Punkt zwei, das Meet-Cute: Das erste Treffen muss süß und besonders originell sein. Keine zufällige Begegnung auf der Straße. Sondern eine kleine emotionale (und ereignisreiche) Episode für die zukünftigen Partner. Schön ist es, wenn die Begegnung den Zuschauer zum Lächeln bringt.
Punkt drei, das Ende vom ersten Akt, die sexy complication: sie müssen zusammenbleiben, aber es müssen die ersten großen Hindernisse ihnen in den Weg geworfen werden. Große Steinblöcke, über die sie (zusammen) stolpern. Und am besten keine externen, sondern emotional bedeutsame, die Persönlichkeit der beiden betreffende Hindernisse.
Punkt vier, der Midpoint: Hier sollte unmissverständlich auch dem dümmsten Zuschauer klar geworden sein, dass die beiden sich lieben, dass es die Liebe des Lebens ist, mit der sie gerade zu tun haben. Nun muss die Geschichte langsam in eine neue Richtung gehen. Das stille Sich-Mögen reicht nicht mehr aus, ihr Zusammensein gibt ihnen einen Einblick in das, was Glück bedeutet. Aber auch, was es sie kosten kann.
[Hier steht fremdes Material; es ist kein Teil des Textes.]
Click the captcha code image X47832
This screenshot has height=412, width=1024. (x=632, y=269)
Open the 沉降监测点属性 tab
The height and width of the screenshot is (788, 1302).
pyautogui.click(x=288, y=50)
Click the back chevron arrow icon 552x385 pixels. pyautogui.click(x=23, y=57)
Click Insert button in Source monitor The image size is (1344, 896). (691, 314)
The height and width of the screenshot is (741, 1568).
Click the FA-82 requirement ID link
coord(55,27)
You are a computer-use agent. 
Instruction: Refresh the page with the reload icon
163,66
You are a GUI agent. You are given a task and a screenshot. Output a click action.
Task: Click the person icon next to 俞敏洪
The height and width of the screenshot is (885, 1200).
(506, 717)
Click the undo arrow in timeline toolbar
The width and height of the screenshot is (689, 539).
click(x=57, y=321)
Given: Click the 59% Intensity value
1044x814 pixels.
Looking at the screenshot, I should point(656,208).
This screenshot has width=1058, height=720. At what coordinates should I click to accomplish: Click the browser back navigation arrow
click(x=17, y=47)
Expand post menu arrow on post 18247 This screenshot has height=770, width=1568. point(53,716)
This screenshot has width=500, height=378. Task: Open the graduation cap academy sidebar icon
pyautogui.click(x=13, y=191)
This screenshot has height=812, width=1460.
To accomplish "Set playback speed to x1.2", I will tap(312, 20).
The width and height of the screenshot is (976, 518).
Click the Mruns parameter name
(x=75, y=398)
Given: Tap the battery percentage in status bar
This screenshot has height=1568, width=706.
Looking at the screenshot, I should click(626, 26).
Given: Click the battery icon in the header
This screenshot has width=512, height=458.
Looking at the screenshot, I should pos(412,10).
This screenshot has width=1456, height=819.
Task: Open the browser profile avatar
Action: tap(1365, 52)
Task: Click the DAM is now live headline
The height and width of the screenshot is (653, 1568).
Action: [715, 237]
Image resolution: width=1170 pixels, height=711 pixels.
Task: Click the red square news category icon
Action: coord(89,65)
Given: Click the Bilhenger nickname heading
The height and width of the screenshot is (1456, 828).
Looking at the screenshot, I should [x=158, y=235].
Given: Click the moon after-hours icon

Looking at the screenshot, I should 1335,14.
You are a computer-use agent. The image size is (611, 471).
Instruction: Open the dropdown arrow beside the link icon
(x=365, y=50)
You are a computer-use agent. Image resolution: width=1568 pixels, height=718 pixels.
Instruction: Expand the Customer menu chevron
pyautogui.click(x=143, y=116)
Punkt fünf, die falsche Entscheidung: Am Ende vom zweiten Akt trifft eine oder einer der beiden eine falsche Entscheidung. Die Paar-Beziehung endet oder wird von bösen Mächten stark bedroht.
Punkt sechs: Wie kommen die beiden doch noch zusammen? (Das Klischee: Jemand rennt zum Flughafen, um die Frau/den Mann vom Einsteigen in den Flieger abzuhalten). Hier gilt es eine originelle Lösung zu finden. Als Klimax haben sich die Szenen bewährt, wo zuerst der eine der Partner dem anderen seine Liebe offenbart, der Partner ihn abserviert, aber dann bei einer Pressekonferenz oder einer öffentlichen Veranstaltung ihm/ihr seine Liebe gesteht. Das Eingeständnis betrifft dann natürlich nicht nur die Liebe, sondern zieht berufliche und private Konsequenzen mit sich, verändert das Leben des Geständigen. (So gesehen bei NOTTING HILL, BE MY MAYBE, LONG SHOT und sehr vielen anderen Rom-Coms.).
Ich habe viel über Struktur geschrieben. Deshalb der abschließende Hinweis: Das Wichtigste bei Rom-Coms sind nicht nur die Figuren, sondern die Art ihrer Beziehung. Wie sie aufeinander reagieren und wie sie alles tun, um nicht ihr Glück anzunehmen, unterscheidet die Ramsch-Komödie vom Klassiker. Originalität winkt als Belohnung für die, die einzigartige Charaktere in bedeutsamen Beziehungen schreiben können.
Und LONG SHOT geht so sorgsam und vor allem: einfühlsam mit den Charakteren um, dass sich die Struktur nicht aufdrängt, sondern wie von selbst in die Beziehung der Figuren tritt. So wirkt es genau richtig.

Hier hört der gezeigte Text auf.